I reached out to the pot. It came forth so easily, without any iota of resistance. My heart skipped a beat. I got the message clear. Somebody had eaten my food. I did a quick mental check to know who it could be that has done this evil to me and what rewards should await him. I imagined gripping him by the neck, carrying him off the ground and letting him experience how the force of gravity works on objects under its influence. I was boiling inside, and each time I boiled I found it hard to speak out. My words get swallowed by the raging anger and I stammer.
“Who ate my-my foo-ood?” I stammered, directing the question to no specific person. There was a brief silence and then Ayo spoke up.
“Igbo man”, he called smiling. I wanted to tell him I was not in the mood to be smiled at. But he spoke first before I did.
“Nobody ate your food”. He said grinning meaninglessly. This was no time for joke and I hate to be taken for a broomstick.
“So, Adebayo, You are a nobody?” I asked, warming up to action. It is the first time I am calling his full name in a long time. I pulled off my shirt. Adebayo sensed danger and had to quit playing games.
“Igbo man, see your food oh” He said pointing to a corner of the room where we cooked.
“A hungry man is an angry man.” Deji said and they burst out laughing.
“I warmed it for you.” Ayo interjected, amidst laughter.
I did not believe that. I moved towards the pot. If I found out that this was a joke, then Adebayo should be prepared for the mother of all fights. I opened the pot to find my mixture of rice and beans intact. I was surprised.
“Igbo man!” Ayo called again. “See here, your fellowship brought these foodstuffs for you”. I turned to look at what. Rice, beans and garri in three different black nylons stared at me. I didn’t care to ask which of the fellowships brought it. I was too thrilled for words to start asking.

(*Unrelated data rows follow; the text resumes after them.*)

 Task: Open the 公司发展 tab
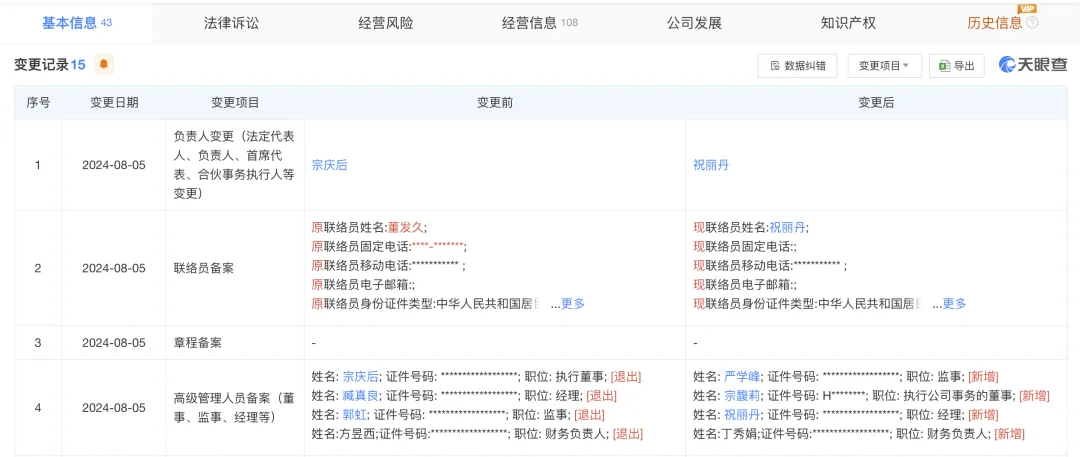(x=694, y=23)
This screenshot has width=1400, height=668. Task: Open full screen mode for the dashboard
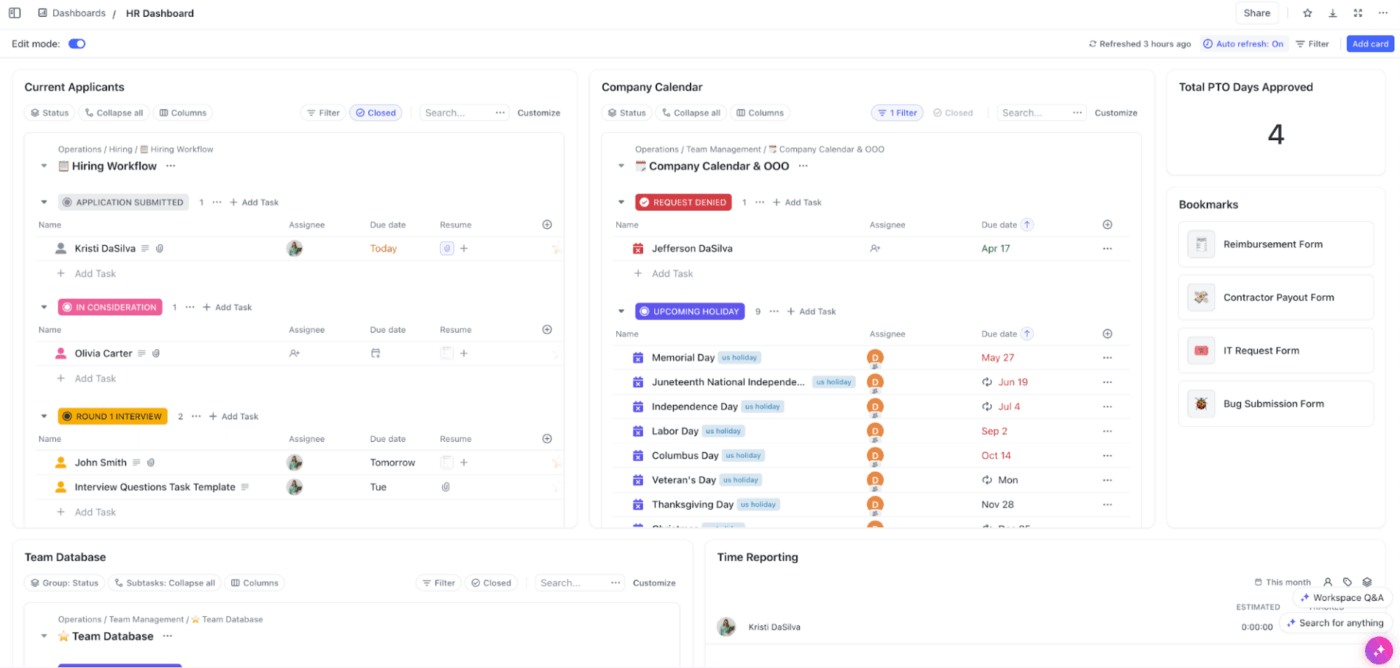point(1358,13)
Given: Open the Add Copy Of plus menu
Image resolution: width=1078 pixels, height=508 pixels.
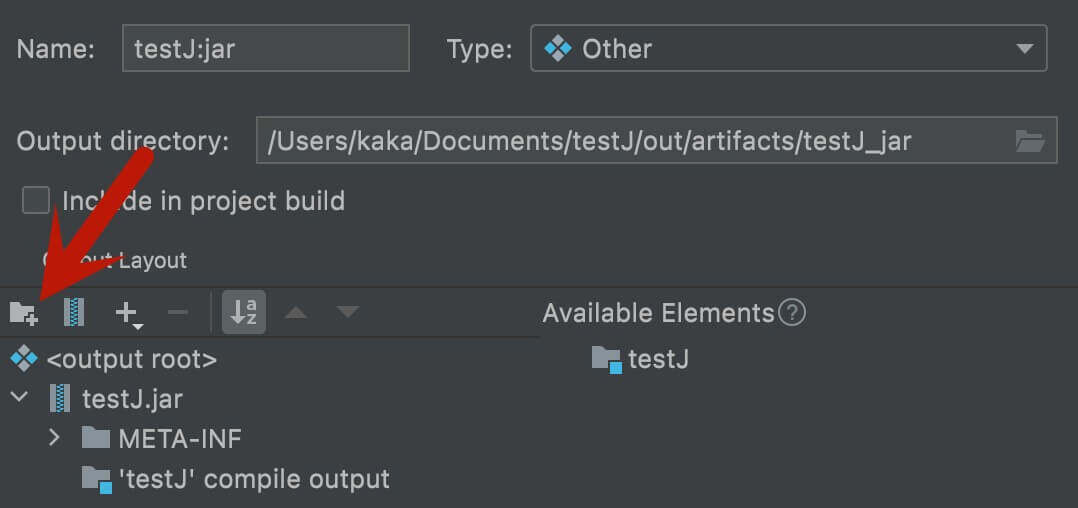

“Wow!”. Did not my pastor say that God works in a marvelous way, his wonders to perform? This was indeed an unexpected miracle. I was going to give a testimony in church the next Sunday.
It seemed fate was not yet done with me. As I stored the foodstuffs away and sat down to meal, my phone beeps, signaling a message has been received. I take the phone and was surprised to see a credit alert from GTB. Great God Almighty! Ten thousand had been deposited into my account by my elder brother who does business in Lagos. I had called him few weeks ago to ask for money but he had told me what Igbo businessmen tell their siblings, “Market no dey go. We no dey sell anything here oh.” Had it been I was born before him, I would have recommended that he closed the shop and go back to the village to lend a helping hand in farm works. But then I let him be.
My readers may at this point wonder what the hell I am getting at. Where is the bloodshed, the killing, the dying in this story. Who is Ayo and how did he kill me? “Ayo” is a yoruba word that means joy. The happenings of that fateful tuesday evening injected so much ayo into me that I sang, danced and celebrated. Joy is such an intoxicating emotion that it choked life out of me. And here I am, standing before my beloved brethren to declare that the joy of the Lord[ayo oluwa] is my strength.